## Brano scelto
-- -- --
Recensione: Diabolos
I presumibilmente pochi lettori cui il nome Gackt suoni vagamente familiare potrebbero sorprendersi di trovare su queste pagine il suo ultimo disco da studio. Sorpresa perfettamente comprensibile, considerato che fra i mille ambiti cui il suo personaggio può essere legato (musica, cinema, moda, animazione, videogiochi…) quello metal non è quantomeno fra i principali. Prima di entrare nel dettaglio della domanda “che ci fa Gackt su Truemetal?”, uno straccio di presentazione resta comunque dovuto per quanti (la maggioranza, si suppone) non abbiano la più pallida idea di chi caspita sia questo emerito Carneade.
Il personaggio di Gackt – Camui Gackt, a onor della precisione – come non è facilmente deducibile dal nome, può considerarsi da una decade e più una vera e propria icona pop del Sol Levante. Una presentazione completa del personaggio dovrebbe comprendere anche una panoramica della sua attività nel mondo dello spettacolo in senso lato: dai ruoli di regista e attore a quelli di modello per alcune popolari serie di videogiochi (Final Fantasy e Metal Gear Solid dicono nulla?), passando per gli impegni come scrittore e così via. Tuttavia, ciò che interessa in questa sede è l’aspetto puramente musicale, e su quello sarà bene concentrarsi.
-- -- --
Voci di puntamento per schermate e pagine:
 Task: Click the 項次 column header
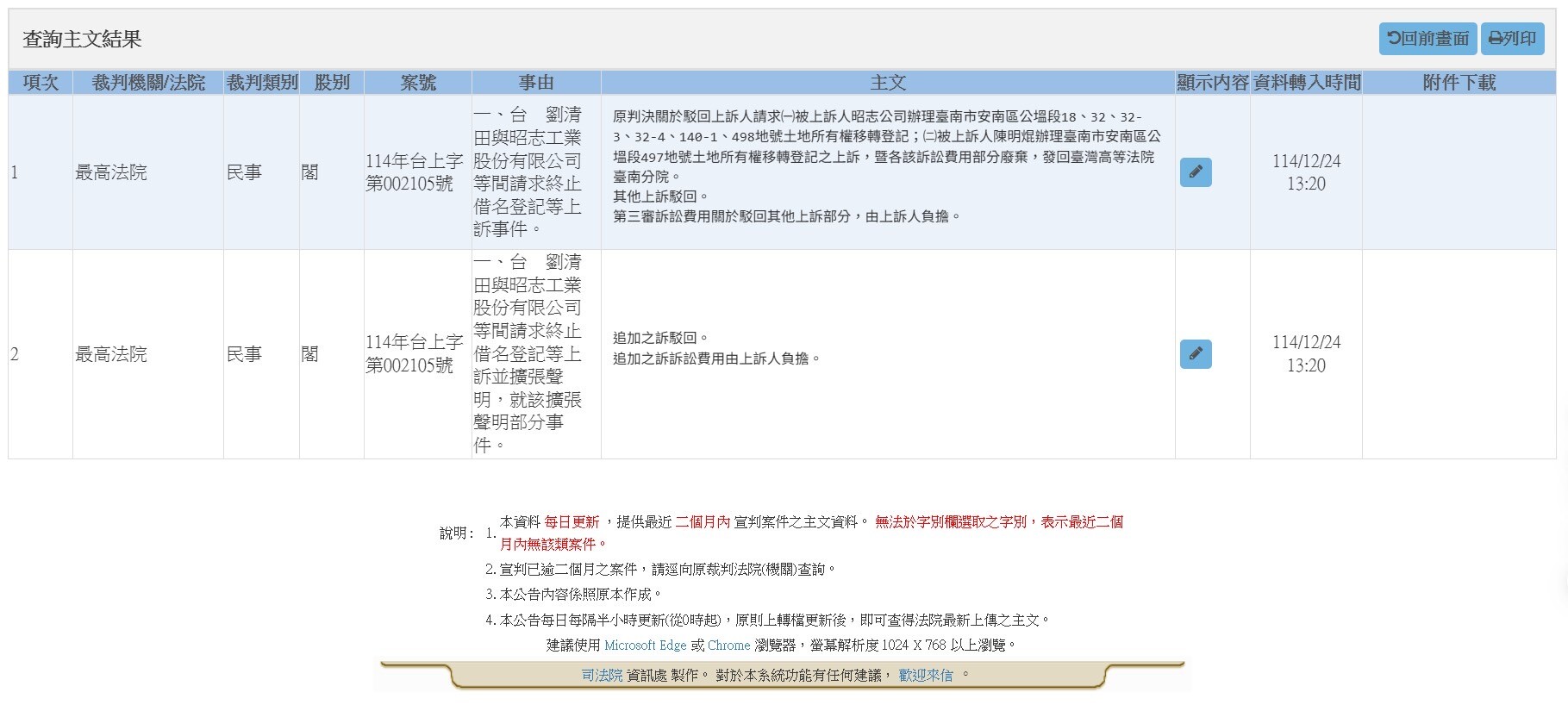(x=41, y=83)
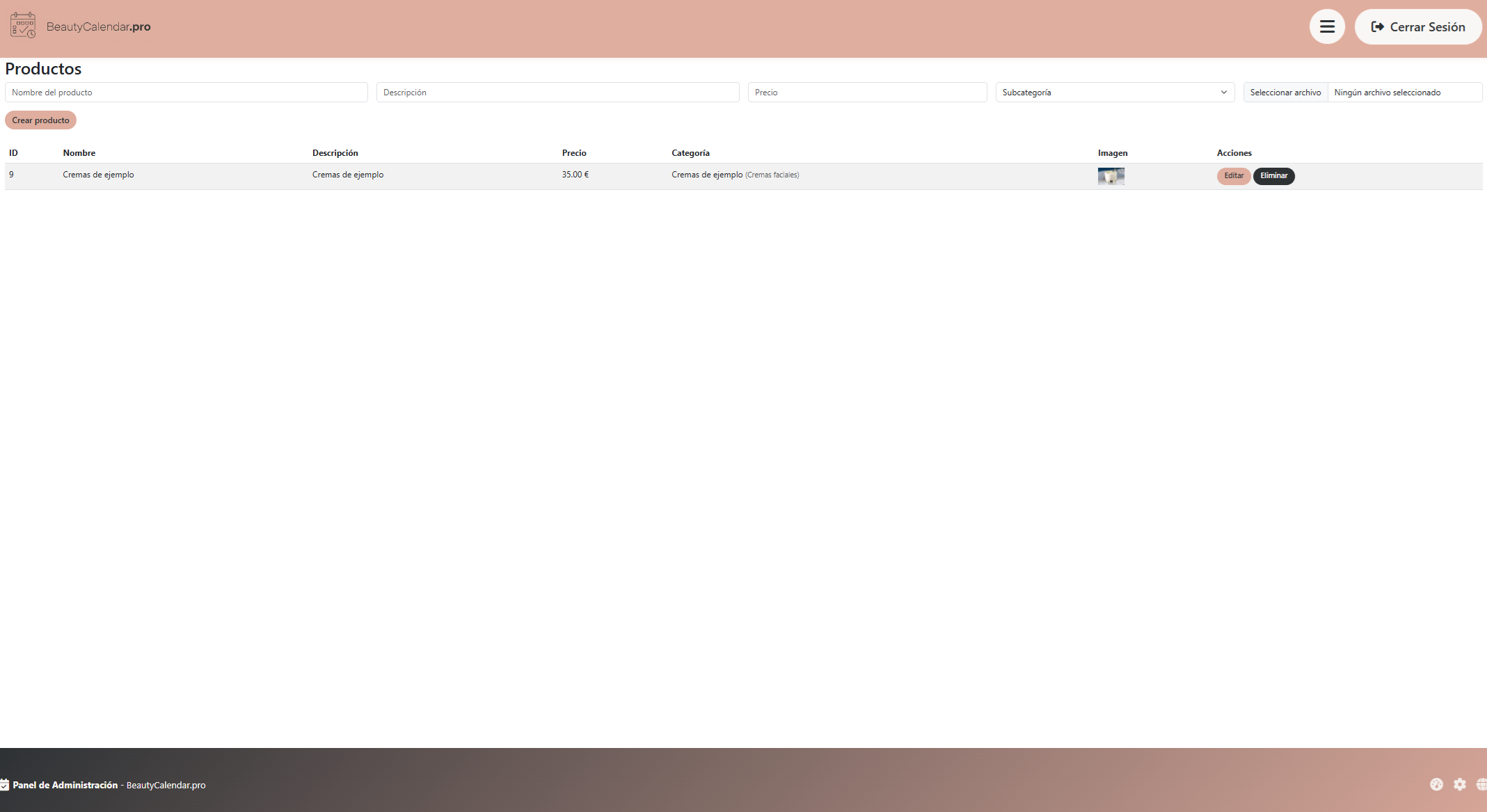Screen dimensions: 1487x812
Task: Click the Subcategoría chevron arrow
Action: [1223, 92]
-- -- --
## Consegna A
Per favore, ripeti parola per parola tutto ciò che nella recensione va da "Il personaggio di" giù fino a "sarà bene concentrarsi.".
## Consegna B
Riscrivi in forma di elenco puntato il paragrafo della recensione che comincia con "Il personaggio di Gackt", conservandone i fatti principali.
Le voci provengono da un'altra fonte.

## Risultato atteso A
Il personaggio di Gackt – Camui Gackt, a onor della precisione – come non è facilmente deducibile dal nome, può considerarsi da una decade e più una vera e propria icona pop del Sol Levante. Una presentazione completa del personaggio dovrebbe comprendere anche una panoramica della sua attività nel mondo dello spettacolo in senso lato: dai ruoli di regista e attore a quelli di modello per alcune popolari serie di videogiochi (Final Fantasy e Metal Gear Solid dicono nulla?), passando per gli impegni come scrittore e così via. Tuttavia, ciò che interessa in questa sede è l’aspetto puramente musicale, e su quello sarà bene concentrarsi.

## Risultato atteso B
- Gackt, o più precisamente Camui Gackt, è da oltre un decennio una vera icona pop del Sol Levante.
- Una presentazione completa dovrebbe includere la sua attività nello spettacolo in senso lato: regista, attore, modello per serie di videogiochi come Final Fantasy e Metal Gear Solid, scrittore.
- In questa sede interessa però solo l'aspetto musicale, su cui ci si concentrerà.